Vector distribution and abundance information has previously been collected by UNAP researchers, and will be utilized in this study. With our assistance, local researchers will be able to bolster the existing data using outdoor Center for Disease Control (CDC) light traps at multiple locations throughout the study area. Locations will include; households, fish ponds, cleared land, road margins, forested parcels, and traditional farm plots. CDC light traps will be used because long-term sampling with human-bait collection methods poses higher risk for participants and is labor-intensive (Sithiprasasna et al. 2004). Furthermore, CDC light traps may prove important for detecting Plasmodium infection rates (IR) in mosquito samples. Hii et al. (2000) found that P. falciparum and P. vivax infection rates in mosquitoes were higher in light trap collections than human landing collections, indicating that light traps may select for older mosquitoes. Using both methods will ensure an accurate depiction of mosquito abundance and distribution in each of our sites.

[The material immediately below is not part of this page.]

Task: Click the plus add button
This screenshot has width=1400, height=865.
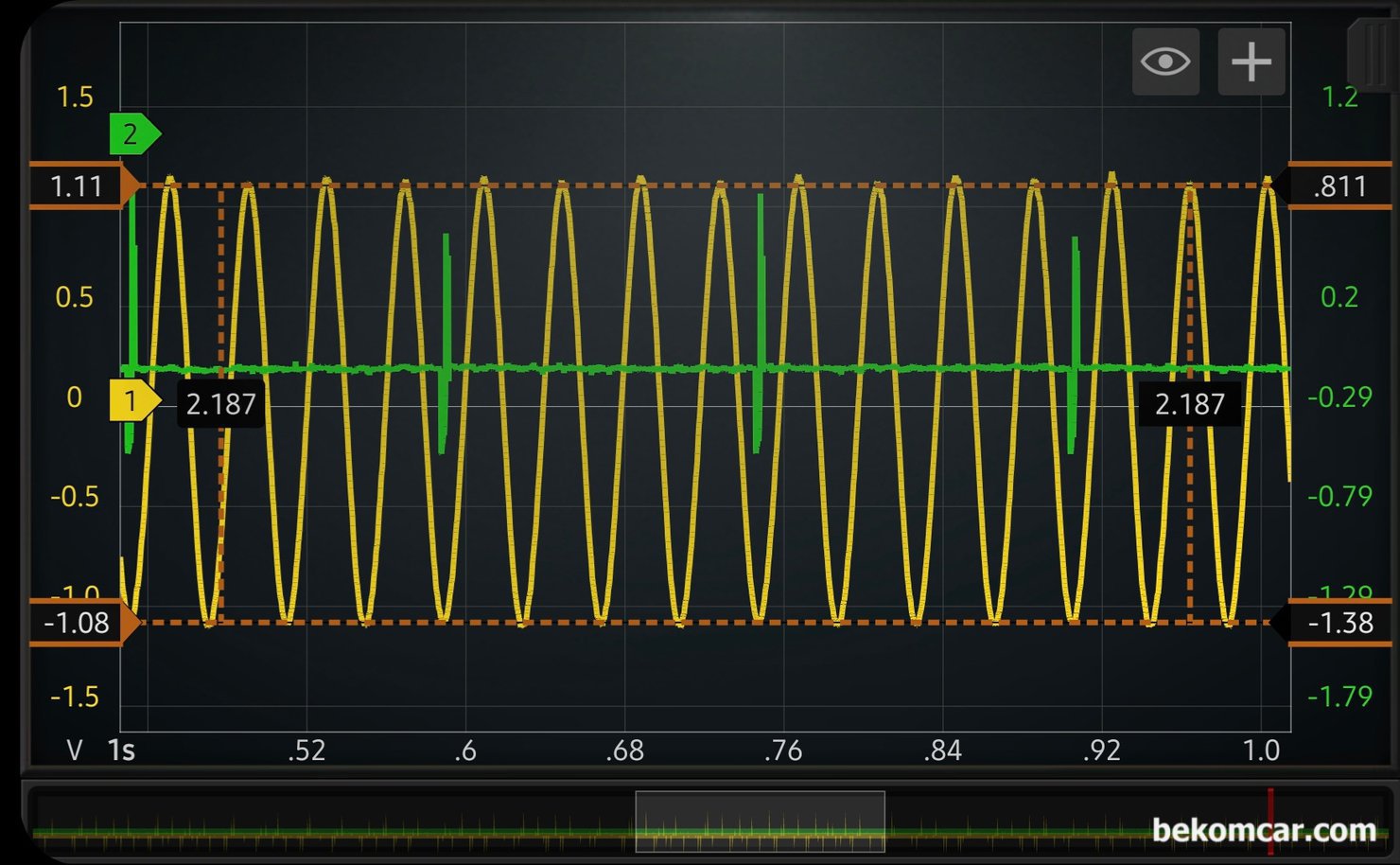Action: tap(1251, 62)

Mosquitoes will be tested for P. falciparum and P. vivax infection by local technicians at the Peruvian Amazon Research Institute (Instituto de Investigaciones de la Amazonía Peruana, IIAP) using ELISA (de Arruda et al. 2004). ELISA allows rapid and accurate determination of malarial sporozoite loads within mosquito samples by using monoclonal antibodies to identify proteins on the sporozoite surface (de Arruda et al. 2004). Determination of infection rate in sampled mosquitoes is important in understanding transmission dynamics within our spatial gradients. Roshanravan et al. (2003) reported that the proportion of Plasmodium-infected An. darlingi is less than 0.1-0.5%; therefore, our local partners’ collection will indicate whether the infection rate has increased or remained stable over time. This information will also be crucial in determining if An. darlingi acts as the primary vector for malaria transmission within our study areas. Recent studies suggest that An. benarrochi may serve as a principle vector for malaria transmission, especially in those areas where An. darlingi is absent (Flores-Mendoza et al. 2004).
By controlling for the composition of vector communities and the IR in rural and urban sites, we will establish the relative importance of increased mobility from peri-urban areas in determining the malaria risk level (hypotheses 1 and 2).
Using remotely sensed data, we will look for correlations between malaria risk and hydrological features (fish ponds, lakes and flood plains), vegetation type and density, and structural features of urbanization. We expect that peri-urban and rural areas of high malaria risk will be located in areas with a high density of fish ponds, newly excavated roads, deforestation and recently settled communities (hypothesis 3).